● **Assignment**: Your answer must hold only the lines below from the line containing "884x728 pixels." through the line containing "Given: Tap the", each reproduced exactly.

Stored data

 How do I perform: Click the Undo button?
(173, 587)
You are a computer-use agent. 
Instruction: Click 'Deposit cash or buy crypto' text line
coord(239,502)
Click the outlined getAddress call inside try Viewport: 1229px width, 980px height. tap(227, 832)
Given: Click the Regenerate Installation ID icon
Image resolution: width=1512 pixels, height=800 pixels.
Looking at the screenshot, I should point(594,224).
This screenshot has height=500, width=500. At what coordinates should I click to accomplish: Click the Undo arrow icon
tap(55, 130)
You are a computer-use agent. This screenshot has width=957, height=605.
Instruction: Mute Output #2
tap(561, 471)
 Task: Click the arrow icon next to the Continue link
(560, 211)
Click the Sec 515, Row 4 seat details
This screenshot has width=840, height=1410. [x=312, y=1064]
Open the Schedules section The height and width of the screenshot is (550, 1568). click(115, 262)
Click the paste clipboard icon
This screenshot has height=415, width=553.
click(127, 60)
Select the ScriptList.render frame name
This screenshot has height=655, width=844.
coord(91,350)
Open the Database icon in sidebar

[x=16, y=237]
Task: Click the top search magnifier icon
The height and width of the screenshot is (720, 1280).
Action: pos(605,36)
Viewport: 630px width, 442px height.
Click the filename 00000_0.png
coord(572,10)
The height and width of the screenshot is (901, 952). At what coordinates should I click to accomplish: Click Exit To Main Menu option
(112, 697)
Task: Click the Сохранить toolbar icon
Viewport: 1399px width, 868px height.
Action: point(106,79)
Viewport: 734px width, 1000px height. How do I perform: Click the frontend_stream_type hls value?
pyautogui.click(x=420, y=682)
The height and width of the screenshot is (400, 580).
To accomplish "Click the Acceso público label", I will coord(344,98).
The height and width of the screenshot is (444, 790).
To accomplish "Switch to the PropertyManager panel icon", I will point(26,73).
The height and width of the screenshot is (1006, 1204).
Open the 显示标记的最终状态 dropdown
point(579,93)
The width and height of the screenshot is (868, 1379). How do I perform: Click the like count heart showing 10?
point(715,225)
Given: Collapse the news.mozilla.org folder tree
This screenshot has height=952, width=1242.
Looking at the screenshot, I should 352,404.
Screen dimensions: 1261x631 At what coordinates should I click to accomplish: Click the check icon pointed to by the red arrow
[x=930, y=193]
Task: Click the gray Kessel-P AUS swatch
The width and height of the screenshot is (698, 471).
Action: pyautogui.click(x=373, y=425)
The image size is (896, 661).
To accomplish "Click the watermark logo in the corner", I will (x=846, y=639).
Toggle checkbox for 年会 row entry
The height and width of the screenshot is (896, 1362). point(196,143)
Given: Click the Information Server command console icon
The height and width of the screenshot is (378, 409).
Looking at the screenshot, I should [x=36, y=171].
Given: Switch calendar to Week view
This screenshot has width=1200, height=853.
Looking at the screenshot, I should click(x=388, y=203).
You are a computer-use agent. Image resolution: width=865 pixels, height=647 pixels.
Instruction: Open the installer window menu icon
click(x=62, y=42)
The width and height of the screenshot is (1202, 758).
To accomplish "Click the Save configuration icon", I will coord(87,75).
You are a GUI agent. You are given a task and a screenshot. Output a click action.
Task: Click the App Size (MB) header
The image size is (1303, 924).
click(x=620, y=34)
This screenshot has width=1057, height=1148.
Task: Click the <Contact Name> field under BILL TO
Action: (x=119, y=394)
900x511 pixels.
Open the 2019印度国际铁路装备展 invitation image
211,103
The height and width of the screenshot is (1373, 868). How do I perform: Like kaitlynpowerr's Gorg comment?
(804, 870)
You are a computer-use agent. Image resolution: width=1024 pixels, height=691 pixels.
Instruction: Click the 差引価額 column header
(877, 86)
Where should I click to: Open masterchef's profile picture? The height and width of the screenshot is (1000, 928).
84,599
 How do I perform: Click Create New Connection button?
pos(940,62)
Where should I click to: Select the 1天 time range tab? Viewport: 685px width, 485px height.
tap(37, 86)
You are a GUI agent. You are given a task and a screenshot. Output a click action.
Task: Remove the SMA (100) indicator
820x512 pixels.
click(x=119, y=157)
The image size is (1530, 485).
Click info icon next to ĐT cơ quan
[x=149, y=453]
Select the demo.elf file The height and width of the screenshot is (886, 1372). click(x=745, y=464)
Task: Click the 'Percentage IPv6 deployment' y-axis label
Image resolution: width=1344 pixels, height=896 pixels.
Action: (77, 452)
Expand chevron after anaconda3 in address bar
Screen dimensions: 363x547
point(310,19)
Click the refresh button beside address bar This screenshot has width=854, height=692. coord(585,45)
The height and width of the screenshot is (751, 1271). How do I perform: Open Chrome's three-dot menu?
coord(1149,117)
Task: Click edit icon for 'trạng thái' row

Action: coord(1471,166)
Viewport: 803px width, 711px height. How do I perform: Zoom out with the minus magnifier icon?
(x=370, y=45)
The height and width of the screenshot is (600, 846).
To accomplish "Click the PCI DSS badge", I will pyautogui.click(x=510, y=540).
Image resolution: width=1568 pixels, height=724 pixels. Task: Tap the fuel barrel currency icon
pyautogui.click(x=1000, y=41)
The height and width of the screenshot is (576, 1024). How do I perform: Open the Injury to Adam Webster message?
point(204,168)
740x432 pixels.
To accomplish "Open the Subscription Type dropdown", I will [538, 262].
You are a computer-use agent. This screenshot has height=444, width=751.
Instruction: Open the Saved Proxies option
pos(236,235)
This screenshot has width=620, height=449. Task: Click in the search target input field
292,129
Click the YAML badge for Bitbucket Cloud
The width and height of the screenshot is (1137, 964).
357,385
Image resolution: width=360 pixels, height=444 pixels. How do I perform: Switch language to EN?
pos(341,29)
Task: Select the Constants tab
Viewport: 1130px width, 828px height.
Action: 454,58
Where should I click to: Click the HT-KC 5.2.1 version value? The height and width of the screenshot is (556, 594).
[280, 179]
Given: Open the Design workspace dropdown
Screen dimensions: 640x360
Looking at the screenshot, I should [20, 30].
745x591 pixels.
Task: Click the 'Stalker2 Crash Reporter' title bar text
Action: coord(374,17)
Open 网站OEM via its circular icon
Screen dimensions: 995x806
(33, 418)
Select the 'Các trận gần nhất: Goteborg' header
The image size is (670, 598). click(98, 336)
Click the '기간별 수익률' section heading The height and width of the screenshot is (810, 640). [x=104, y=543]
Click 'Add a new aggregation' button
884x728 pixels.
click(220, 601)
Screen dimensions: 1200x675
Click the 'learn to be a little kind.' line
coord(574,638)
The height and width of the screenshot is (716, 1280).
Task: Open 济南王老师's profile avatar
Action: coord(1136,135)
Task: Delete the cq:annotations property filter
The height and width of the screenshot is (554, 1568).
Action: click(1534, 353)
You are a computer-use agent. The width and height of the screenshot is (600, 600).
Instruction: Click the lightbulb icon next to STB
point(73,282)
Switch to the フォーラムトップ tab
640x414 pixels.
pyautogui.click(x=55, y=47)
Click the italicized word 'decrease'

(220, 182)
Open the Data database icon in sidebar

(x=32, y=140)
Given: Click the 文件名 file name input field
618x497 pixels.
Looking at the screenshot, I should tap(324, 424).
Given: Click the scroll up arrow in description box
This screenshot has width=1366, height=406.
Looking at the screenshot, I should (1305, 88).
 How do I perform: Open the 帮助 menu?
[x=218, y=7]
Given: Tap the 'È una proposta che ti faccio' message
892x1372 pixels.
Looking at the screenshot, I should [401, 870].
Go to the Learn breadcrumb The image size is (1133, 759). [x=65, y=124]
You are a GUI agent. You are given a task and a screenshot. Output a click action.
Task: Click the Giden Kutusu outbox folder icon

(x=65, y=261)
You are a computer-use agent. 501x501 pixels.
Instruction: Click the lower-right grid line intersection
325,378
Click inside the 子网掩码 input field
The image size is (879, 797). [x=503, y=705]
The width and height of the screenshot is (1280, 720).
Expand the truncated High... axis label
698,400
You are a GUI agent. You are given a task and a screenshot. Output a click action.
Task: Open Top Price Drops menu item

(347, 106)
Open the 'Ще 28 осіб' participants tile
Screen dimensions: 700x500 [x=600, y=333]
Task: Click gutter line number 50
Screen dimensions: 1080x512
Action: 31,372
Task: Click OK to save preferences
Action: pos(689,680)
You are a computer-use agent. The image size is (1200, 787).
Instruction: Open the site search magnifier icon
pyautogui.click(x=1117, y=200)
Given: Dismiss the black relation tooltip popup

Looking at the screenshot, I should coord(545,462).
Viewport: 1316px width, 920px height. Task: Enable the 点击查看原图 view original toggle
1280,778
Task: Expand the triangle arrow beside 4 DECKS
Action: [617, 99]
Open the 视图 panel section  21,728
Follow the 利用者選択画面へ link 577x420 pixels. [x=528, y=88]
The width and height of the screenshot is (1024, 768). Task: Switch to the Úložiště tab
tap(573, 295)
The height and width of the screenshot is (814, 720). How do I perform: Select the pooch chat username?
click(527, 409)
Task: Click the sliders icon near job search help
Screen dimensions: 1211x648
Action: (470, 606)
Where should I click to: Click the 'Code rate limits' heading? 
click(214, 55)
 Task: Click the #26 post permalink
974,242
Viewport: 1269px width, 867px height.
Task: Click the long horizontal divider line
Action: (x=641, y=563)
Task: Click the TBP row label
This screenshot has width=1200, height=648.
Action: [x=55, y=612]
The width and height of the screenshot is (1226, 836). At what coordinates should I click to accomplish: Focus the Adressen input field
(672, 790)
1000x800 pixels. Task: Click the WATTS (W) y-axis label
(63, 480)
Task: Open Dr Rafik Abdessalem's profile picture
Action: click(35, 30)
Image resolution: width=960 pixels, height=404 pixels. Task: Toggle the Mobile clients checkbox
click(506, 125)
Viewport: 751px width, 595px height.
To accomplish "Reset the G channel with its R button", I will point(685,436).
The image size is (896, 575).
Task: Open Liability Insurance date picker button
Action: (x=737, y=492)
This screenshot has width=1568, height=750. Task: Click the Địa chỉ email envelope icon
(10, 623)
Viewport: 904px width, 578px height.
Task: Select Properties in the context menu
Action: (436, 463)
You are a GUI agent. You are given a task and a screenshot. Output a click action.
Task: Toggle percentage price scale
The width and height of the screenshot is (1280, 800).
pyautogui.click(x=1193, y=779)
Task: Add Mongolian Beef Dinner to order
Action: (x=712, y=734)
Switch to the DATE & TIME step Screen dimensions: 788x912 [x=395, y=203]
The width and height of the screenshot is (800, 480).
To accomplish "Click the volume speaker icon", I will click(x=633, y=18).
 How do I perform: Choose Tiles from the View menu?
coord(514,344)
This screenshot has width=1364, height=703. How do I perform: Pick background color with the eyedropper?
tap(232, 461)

● **Task output**:
884x728 pixels.
click(220, 601)
Screen dimensions: 1200x675
Click the 'learn to be a little kind.' line
coord(574,638)
The height and width of the screenshot is (716, 1280).
Task: Open 济南王老师's profile avatar
Action: coord(1136,135)
Task: Delete the cq:annotations property filter
The height and width of the screenshot is (554, 1568).
Action: click(1534, 353)
You are a computer-use agent. The width and height of the screenshot is (600, 600).
Instruction: Click the lightbulb icon next to STB
point(73,282)
Switch to the フォーラムトップ tab
640x414 pixels.
pyautogui.click(x=55, y=47)
Click the italicized word 'decrease'

(220, 182)
Open the Data database icon in sidebar

(x=32, y=140)
Given: Click the 文件名 file name input field
618x497 pixels.
Looking at the screenshot, I should tap(324, 424).
Given: Click the scroll up arrow in description box
This screenshot has width=1366, height=406.
Looking at the screenshot, I should (1305, 88).
 How do I perform: Open the 帮助 menu?
[x=218, y=7]
Given: Tap the 'È una proposta che ti faccio' message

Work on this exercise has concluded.